Schritt 3 . Implementieren Sie ein Qualitätsmanagementsystem (QMS) gemäß MDR.
Die meisten Unternehmen wenden die Norm EN ISO 13485 an, um Compliance zu erreichen. Ihr QMS muss
umfassen klinische Bewertung, Post-Market Surveillance (PMS) und Post-Market Clinical
Follow-up-Pläne (PMCF). Qualitätsvereinbarungen mit kritischen Lieferanten treffen und treffen
Vereinbarungen mit ihnen über unangekündigte Audits der Benannten Stelle.

Schritt 4. Bereiten Sie eine technische CE-Datei vor, die Informationen über Ihr Gerät und seine Geräte enthält
Verwendungszweck plus Testberichte, Clinical Evaluation Report (CER), Risikomanagementakte,
IFU, Kennzeichnung und mehr. Besorgen Sie sich einen Unique Device Identifier (UDI) für Ihr Gerät. Alle Geräte,
selbst ältere Produkte, die jahrzehntelang verwendet werden, erfordern klinische Daten.
Die meisten dieser Daten sollten sich auf das betreffende Gerät beziehen.

Schritt 5. Wenn Sie keinen Standort in Europa haben, ernennen Sie einen autorisierten Vertreter (EC
REP) mit Sitz in der EU, der für die Bearbeitung von Regulierungsfragen qualifiziert ist. Platzieren Sie Ihren EC REP-Namen
und Adresse auf dem Geräteetikett. Besorgen Sie sich eine einzige Registrierungsnummer von den Aufsichtsbehörden.

Schließen Sie Qualitätsvereinbarungen mit Importeuren und Händlern in Europa ab.

Schritt 6. Ihr QMS und Ihre technischen Unterlagen müssen von einer benannten Stelle, einem Dritten, geprüft werden
von europäischen Behörden akkreditiert, um Medizinprodukteunternehmen und -produkte zu auditieren.
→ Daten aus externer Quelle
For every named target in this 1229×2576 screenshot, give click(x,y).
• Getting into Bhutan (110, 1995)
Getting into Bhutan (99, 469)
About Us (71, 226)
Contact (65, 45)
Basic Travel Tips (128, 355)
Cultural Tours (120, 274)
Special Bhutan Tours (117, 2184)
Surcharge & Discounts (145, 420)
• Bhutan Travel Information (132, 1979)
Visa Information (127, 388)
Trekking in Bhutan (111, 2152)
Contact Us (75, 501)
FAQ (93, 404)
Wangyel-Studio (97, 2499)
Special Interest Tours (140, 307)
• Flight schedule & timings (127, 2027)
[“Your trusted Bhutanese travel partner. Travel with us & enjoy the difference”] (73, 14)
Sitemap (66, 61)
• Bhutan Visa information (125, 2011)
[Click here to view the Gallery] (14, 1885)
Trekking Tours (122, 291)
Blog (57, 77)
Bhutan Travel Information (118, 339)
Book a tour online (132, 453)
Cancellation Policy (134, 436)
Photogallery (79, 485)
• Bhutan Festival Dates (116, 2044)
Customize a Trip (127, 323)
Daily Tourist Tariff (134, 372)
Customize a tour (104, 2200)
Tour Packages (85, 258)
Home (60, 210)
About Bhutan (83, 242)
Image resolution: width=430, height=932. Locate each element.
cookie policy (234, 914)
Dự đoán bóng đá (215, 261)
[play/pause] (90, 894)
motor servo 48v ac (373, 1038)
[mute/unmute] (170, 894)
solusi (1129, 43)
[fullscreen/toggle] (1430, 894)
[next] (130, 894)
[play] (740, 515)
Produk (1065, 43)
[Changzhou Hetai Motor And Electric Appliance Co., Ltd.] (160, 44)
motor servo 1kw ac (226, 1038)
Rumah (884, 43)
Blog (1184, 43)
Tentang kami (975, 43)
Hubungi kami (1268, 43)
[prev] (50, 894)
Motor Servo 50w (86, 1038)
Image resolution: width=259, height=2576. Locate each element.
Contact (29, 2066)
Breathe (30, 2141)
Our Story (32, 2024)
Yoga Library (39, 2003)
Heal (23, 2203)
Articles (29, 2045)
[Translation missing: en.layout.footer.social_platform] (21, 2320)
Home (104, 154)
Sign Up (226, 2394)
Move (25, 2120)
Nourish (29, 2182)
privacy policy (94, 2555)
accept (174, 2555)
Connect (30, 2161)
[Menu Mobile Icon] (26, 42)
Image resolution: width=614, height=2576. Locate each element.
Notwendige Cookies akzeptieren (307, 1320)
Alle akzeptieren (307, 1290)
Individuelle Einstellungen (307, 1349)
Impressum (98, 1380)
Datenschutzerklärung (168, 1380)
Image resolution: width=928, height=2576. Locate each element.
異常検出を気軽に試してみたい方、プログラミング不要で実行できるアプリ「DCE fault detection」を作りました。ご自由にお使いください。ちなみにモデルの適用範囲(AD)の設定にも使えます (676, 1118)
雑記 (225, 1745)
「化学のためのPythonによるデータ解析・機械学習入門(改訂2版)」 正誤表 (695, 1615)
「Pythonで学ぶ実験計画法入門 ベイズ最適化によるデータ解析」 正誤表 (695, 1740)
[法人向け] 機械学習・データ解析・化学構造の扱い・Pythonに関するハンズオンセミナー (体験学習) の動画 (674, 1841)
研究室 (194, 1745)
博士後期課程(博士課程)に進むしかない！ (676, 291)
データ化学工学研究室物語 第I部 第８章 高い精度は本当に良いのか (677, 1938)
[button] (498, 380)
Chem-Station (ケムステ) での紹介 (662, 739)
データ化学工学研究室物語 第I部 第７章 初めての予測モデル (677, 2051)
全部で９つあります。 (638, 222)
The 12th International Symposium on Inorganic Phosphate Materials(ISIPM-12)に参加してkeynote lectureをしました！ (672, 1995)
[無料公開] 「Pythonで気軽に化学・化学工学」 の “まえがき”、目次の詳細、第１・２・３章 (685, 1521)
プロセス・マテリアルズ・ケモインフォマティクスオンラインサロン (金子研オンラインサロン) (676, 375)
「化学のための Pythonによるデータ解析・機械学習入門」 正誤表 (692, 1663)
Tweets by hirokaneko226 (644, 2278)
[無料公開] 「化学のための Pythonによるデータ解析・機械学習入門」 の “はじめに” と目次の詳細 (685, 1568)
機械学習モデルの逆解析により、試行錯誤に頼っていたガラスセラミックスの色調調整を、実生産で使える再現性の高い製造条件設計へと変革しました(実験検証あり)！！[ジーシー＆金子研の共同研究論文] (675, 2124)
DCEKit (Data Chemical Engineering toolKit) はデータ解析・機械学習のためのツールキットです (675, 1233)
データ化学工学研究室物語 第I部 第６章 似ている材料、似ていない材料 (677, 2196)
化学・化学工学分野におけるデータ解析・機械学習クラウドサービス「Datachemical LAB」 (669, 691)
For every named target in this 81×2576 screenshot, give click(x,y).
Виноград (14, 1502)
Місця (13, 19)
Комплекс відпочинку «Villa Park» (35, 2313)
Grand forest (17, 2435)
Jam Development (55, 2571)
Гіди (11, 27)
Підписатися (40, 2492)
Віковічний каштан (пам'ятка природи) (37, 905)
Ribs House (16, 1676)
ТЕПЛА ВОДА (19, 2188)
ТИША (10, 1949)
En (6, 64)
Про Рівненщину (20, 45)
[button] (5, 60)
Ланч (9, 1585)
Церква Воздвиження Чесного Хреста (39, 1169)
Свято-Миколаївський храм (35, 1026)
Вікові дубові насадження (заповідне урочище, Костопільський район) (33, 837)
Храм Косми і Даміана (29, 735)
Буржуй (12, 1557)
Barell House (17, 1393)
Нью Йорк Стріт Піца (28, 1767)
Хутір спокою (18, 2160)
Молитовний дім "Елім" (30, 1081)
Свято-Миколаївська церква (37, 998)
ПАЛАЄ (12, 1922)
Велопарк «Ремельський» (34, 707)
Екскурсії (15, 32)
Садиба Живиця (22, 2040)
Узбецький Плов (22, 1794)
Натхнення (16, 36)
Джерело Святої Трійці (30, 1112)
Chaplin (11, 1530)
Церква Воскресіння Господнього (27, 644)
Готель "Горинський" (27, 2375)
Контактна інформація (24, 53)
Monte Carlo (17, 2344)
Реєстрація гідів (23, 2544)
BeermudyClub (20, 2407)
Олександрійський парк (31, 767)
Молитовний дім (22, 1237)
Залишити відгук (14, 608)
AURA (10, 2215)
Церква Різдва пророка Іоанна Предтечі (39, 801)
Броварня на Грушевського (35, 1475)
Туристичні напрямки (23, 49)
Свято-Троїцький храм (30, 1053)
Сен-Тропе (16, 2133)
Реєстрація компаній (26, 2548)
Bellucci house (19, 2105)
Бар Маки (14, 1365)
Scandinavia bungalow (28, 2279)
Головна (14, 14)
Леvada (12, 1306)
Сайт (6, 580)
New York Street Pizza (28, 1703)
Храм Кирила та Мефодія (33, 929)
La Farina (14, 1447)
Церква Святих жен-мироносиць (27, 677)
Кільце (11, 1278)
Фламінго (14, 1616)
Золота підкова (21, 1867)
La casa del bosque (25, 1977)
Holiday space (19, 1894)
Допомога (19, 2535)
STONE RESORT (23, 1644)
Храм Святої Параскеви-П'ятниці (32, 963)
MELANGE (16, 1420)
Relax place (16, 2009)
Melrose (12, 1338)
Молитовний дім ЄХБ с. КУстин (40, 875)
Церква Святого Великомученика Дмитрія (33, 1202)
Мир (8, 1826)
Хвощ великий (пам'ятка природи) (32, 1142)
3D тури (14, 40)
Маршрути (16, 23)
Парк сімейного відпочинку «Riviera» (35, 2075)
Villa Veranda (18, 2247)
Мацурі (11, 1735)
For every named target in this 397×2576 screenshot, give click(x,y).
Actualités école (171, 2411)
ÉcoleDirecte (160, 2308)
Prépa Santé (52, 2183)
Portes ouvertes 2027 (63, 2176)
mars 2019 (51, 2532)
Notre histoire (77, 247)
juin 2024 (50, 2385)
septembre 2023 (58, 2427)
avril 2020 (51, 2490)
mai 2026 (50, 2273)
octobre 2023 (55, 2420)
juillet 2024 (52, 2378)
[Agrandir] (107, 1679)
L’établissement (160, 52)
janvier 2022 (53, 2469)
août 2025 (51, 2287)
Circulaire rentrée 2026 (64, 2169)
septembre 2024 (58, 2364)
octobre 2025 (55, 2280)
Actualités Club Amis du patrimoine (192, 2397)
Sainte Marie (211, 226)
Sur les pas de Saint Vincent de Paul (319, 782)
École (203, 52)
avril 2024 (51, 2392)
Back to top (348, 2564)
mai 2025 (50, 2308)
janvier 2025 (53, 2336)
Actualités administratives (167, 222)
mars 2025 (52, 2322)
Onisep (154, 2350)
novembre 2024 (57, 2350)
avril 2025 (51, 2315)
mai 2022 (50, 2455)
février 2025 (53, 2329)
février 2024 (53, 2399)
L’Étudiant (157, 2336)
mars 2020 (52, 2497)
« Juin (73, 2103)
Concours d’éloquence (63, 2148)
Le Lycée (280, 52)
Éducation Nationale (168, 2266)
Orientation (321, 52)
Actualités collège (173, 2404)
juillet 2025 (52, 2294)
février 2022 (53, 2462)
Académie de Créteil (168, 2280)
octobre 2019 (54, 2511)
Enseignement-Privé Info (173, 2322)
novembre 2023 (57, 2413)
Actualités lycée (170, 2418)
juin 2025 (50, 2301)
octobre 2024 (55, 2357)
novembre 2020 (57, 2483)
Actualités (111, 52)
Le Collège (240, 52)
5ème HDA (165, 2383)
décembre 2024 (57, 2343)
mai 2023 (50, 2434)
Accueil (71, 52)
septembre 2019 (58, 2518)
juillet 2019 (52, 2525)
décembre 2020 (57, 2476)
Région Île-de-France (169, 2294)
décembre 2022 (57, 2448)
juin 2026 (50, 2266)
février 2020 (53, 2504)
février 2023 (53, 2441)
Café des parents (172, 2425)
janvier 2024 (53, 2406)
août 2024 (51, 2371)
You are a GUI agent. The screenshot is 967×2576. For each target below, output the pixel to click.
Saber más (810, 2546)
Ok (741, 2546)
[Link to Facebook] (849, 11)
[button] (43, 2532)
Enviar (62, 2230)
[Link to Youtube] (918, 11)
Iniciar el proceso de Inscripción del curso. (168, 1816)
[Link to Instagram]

Schritt 7. Sie erhalten ein europäisches CE-Kennzeichnungszertifikat für Ihr Gerät und eine ISO
13485-Zertifikat für Ihre Einrichtung nach erfolgreichem Abschluss Ihrer Benannten Stelle
Prüfung. Die Zertifizierung nach ISO 13485 muss jedes Jahr erneuert werden. CE-Kennzeichnungszertifikate sind
in der Regel gültig für maximal 5 Jahre, werden aber in der Regel während Ihres Jahres überprüft
Sicherheitsprüfung.

Schritt 8. Erstellen Sie eine rechtsverbindliche Konformitätserklärung gemäß Anhang IV
vom Hersteller erstelltes Dokument, aus dem hervorgeht, dass das Gerät den Anforderungen entspricht
geltenden europäischen Anforderungen. Sie können jetzt die CE-Kennzeichnung anbringen.

Schritt 9. Registrieren Sie das Gerät und seinen Unique Device Identifier (UDI) in der EUDAMED-Datenbank.
UDI muss auf dem Etikett stehen und mit den Zulassungsdokumenten verknüpft sein.

Schritt 10. Sie werden jedes Jahr von einer benannten Stelle auditiert, um die kontinuierliche Einhaltung sicherzustellen
mit MDR. Wenn Sie das Audit nicht bestehen, erlischt Ihr CE-Kennzeichnungszertifikat. Du musst
Klinische Bewertung, PMS- und PMCF-Aktivitäten durchführen, um die Zertifizierung aufrechtzuerhalten.